On the last day of the trial, someone stood and asked the Judge this question.
"Your Honor, I have one question and it's this. By my reckoning, this is the fortieth day since this trial began and tonight will be the fortieth night, and I would like to know if you did that on purpose?"
The Judge's reply was instant - That is an interesting coincidence, but it was not by design.
Chapman also included a few timely paragraphs from the Scopes trial of 1925 which was essentially the exact same battle. This was a very interesting book and I thoroughly enjoyed it.
Wednesday, May 7, 2008
The Darwin Conspiracy - Book Review
The Darwin Conspiracy
By John Darnton
Anchor Books 2006
This is a novel involving two conspiracies. One regarding Darwin's voyage on the Beagle and his theory of evolution. Was it really his idea? The other about a member of Darwin's own family. This novel is written in 3 different timelines. One is the Voyage of the Beagle, the second is a Journal written by one of Darwin's daughters and the third is the search for these journals in the present day.

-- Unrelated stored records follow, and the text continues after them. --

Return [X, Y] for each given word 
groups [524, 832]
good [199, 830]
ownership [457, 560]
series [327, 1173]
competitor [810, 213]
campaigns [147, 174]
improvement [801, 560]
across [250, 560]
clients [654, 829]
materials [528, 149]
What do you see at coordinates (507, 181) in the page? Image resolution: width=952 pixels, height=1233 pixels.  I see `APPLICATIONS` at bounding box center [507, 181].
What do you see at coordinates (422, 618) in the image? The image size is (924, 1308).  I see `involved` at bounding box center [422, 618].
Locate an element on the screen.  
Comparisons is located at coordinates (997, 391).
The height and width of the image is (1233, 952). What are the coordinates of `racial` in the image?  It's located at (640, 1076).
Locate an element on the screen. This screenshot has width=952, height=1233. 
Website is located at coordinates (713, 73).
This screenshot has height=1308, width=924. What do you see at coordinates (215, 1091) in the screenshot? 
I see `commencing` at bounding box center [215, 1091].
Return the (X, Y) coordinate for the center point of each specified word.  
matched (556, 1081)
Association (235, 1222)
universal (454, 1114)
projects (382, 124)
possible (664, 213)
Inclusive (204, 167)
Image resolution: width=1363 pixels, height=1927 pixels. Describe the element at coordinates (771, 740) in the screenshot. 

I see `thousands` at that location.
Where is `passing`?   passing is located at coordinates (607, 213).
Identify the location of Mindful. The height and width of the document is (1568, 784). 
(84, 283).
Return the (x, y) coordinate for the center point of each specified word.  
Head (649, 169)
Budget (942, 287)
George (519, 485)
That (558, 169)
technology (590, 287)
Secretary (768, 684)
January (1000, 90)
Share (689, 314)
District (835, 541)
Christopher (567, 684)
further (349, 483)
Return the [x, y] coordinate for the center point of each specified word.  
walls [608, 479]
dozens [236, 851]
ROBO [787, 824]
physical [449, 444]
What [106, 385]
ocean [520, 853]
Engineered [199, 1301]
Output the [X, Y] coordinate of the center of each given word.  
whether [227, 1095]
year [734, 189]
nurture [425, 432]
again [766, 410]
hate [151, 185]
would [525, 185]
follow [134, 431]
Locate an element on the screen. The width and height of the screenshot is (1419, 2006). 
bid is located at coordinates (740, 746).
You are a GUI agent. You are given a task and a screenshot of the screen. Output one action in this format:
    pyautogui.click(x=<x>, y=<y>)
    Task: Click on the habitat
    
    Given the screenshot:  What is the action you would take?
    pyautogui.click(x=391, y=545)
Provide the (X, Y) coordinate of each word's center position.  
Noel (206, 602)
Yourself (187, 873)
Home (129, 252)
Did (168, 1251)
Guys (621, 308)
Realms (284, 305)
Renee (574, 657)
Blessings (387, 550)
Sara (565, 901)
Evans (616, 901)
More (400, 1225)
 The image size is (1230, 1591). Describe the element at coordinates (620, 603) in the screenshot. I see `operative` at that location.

The novel starts off with Hugh and Beth both looking for a new research angle on Darwin - something different that nobody else has published before. While Hugh is perusing the Darwin papers at the Manuscripts Room at the Cambridge University Library, he comes across a small accounts book with what looks like a journal written on the back pages.
Hugh "borrows" the journal and eventually discovers that it was written by Elizabeth Darwin, one of Charles's daughters. A daughter about whom very little is known, other than she never married and had no children.
Beth was raised with a family tradition that said she was descended from Charles Darwin. She wants to know exactly how she was descended from them.
The historical narratives in this novel consist of excerpts of Lizzie's journal and the Beagle voyage. Mixed in with these narratives are two very interesting and shocking secrets.
The real characters from the Beagle crew are used in the novel, except one. The surgeon in this novel is named Robert McCormick. According to Charles Darwin's book "Voyage of the Beagle" the real surgeon on board the Beagle was named Mr. Bynoe.
I enjoyed this book very much. There is a lot of infomation on the Darwin family and on the Beagle voyage.